■ EXTRAIT RETENU ■

────────────────────

Introduction
"Nous tous qui avons atteint une [certaine] maturité, pensons selon ces perspectives.
Et si, sur quelque point, vous pensez autrement, Dieu vous révélera aussi ce qu’il en est.
Mais, avec ce que nous avons atteint, par cela même marchons d’un même pas."
(Philippiens 3.15-16, traduction personnelle).
Le débat sur la "question écologique" avive les sensibilités. Le dissentiment suscite aisément le soupçon. Il est dès lors prudent que je commence par répondre à la question naguère à la mode : "D’où parlez-vous ?".

────────────────────

■ JEU DE DONNÉES ■
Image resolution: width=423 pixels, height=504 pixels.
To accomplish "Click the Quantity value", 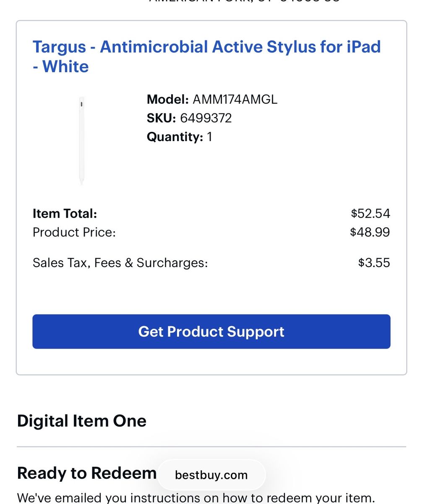I will pos(209,137).
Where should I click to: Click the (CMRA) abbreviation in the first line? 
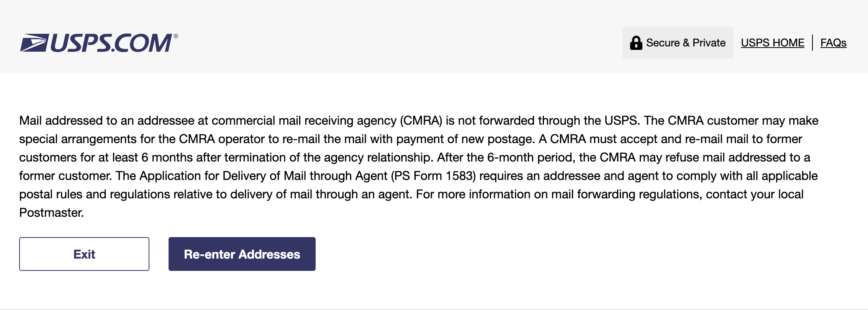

────────────────────

■ CONSIGNE ■
Reprenez la rédaction de l'extrait sur la question écologique juste après sa dernière phrase. Les données forment un matériau distinct de l'extrait.

■ RÉPONSE ATTENDUE ■
Ni de la mêlée dans l’arène, ni à grande distance comme un téléspectateur plus ou moins distrait. À l’étude de l’environnement, du "milieu" naturel en français plus classique, je n’ai pas consenti d’investissement majeur ; je ne maîtrise pas l’immense bibliographie. Le sujet n’a pas été absent, pour autant, de mes intérêts et de mes lectures. Dès 1975, Ichthus, dont j’étais corédacteur, lui a consacré une livraison. À la fin des années 1980 et pendant celles qui ont suivi, j’ai eu la témérité de parler sous le titre "Dieu est-il vert ?", et de tirer de cette réflexion des articles pour Fac-Réflexion(1) et la Revue Réformée(2) ... J’ai recommandé l’association A Rocha et participé à sa journée du 5 décembre 2015.
À défaut de panorama "autorisé", je propose donc un coup d’œil susceptible d’intéresser l’un ou l’autre lecteur, et je le fais, bien sûr, de ma lucarne de théologien.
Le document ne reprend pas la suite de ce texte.